▸ Input data:
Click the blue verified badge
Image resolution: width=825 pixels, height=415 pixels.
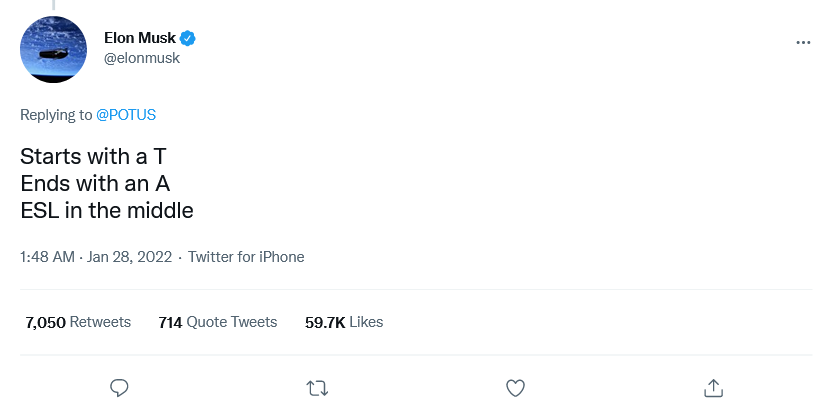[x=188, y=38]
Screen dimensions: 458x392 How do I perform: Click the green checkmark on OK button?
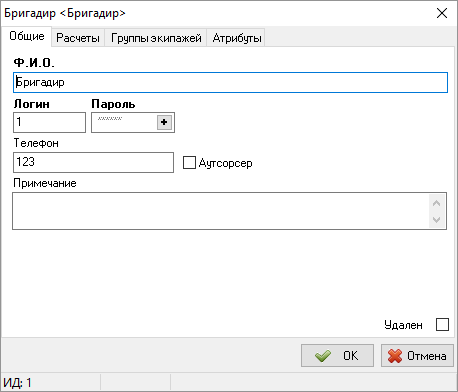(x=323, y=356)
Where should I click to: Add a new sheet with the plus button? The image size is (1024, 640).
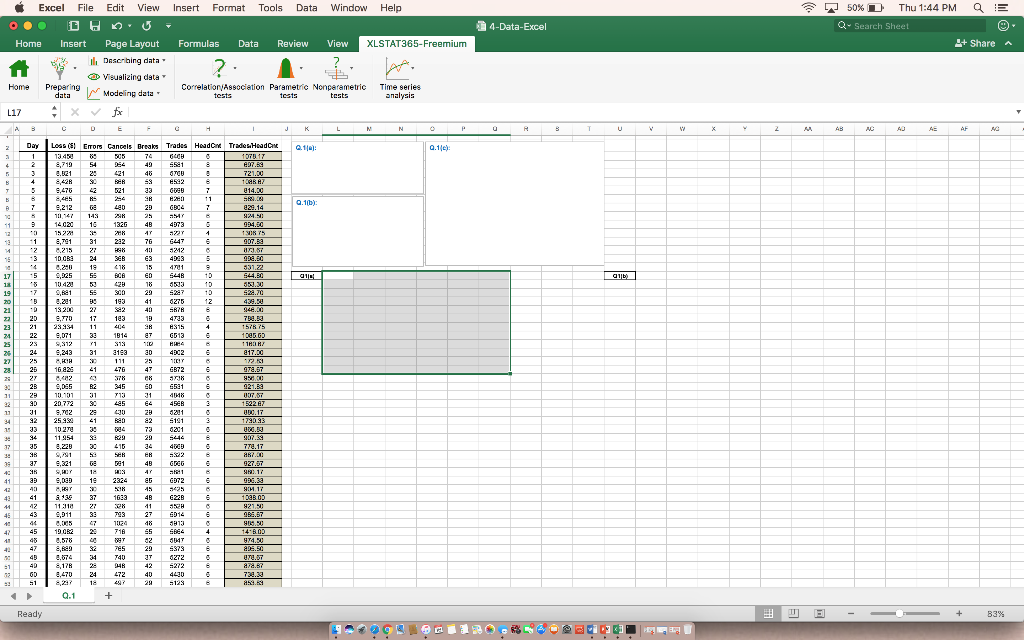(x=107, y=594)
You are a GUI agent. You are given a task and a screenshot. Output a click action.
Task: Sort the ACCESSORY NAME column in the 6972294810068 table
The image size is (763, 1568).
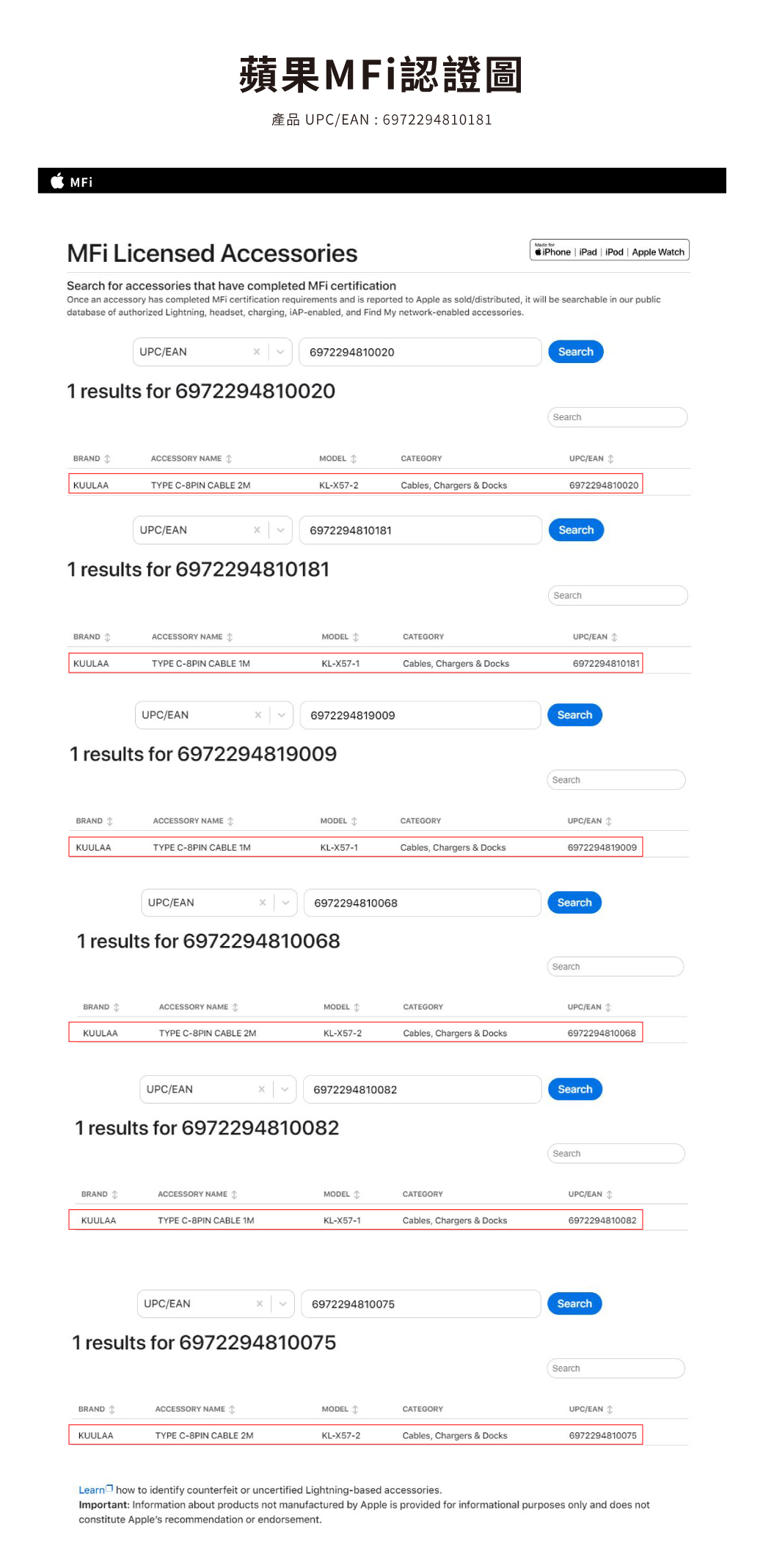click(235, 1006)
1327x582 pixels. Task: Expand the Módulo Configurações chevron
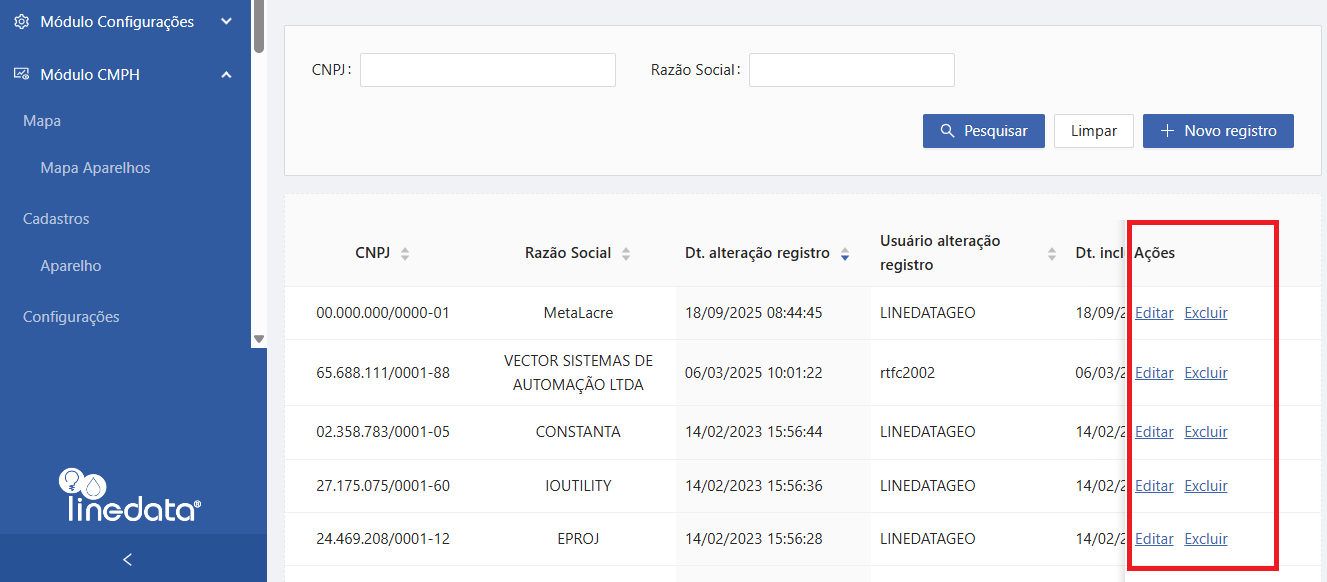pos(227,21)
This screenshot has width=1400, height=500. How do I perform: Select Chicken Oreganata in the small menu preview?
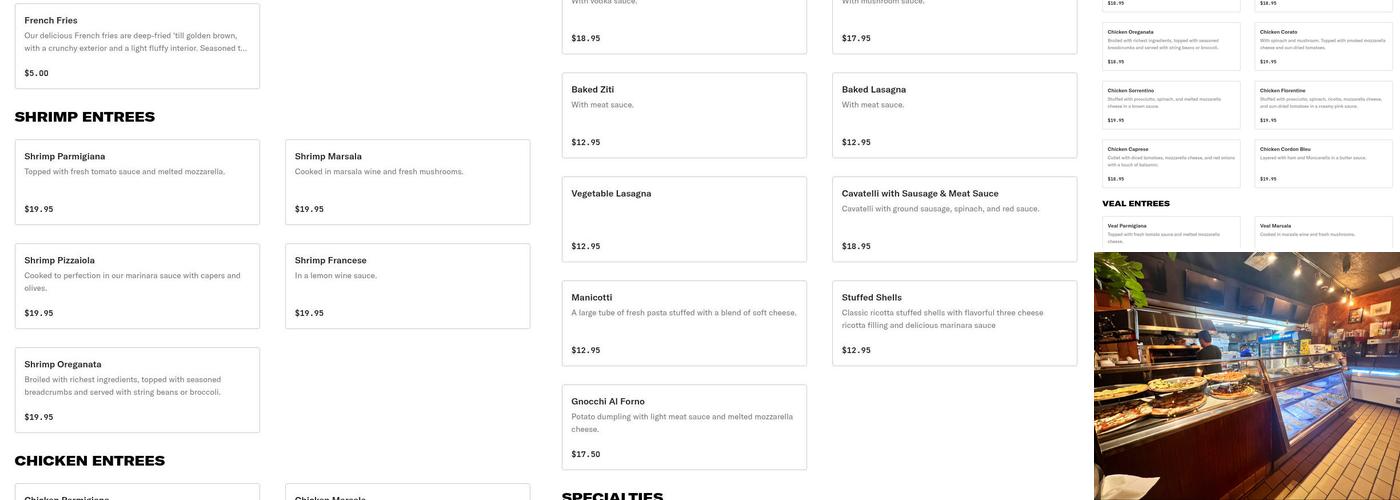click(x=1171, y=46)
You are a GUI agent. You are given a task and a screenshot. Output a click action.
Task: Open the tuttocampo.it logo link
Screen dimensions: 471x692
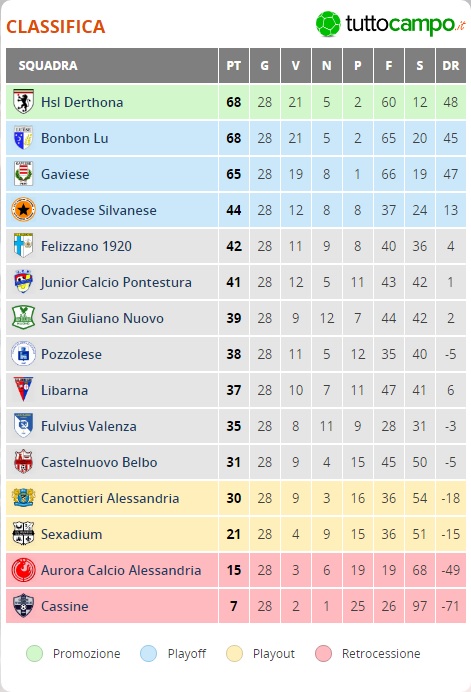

▸ Exercise aim:
Rewrite every line of the records above as a numbered list, skipping any blank lines and omitting the pictures.

▸ Expected answer:
1. Click the blue verified badge
2. Image resolution: width=825 pixels, height=415 pixels.
3. [x=188, y=38]
4. Screen dimensions: 458x392 How do I perform: Click the green checkmark on OK button?
5. (x=323, y=356)
6. Where should I click to: Add a new sheet with the plus button? The image size is (1024, 640).
7. (x=107, y=594)
8. You are a GUI agent. You are given a task and a screenshot. Output a click action.
9. Task: Sort the ACCESSORY NAME column in the 6972294810068 table
10. The image size is (763, 1568).
11. click(235, 1006)
12. 1327x582 pixels. Task: Expand the Módulo Configurações chevron
13. pos(227,21)
14. This screenshot has width=1400, height=500. How do I perform: Select Chicken Oreganata in the small menu preview?
15. click(x=1171, y=46)
16. You are a GUI agent. You are given a task and a screenshot. Output a click action.
17. Task: Open the tuttocampo.it logo link
18. Screen dimensions: 471x692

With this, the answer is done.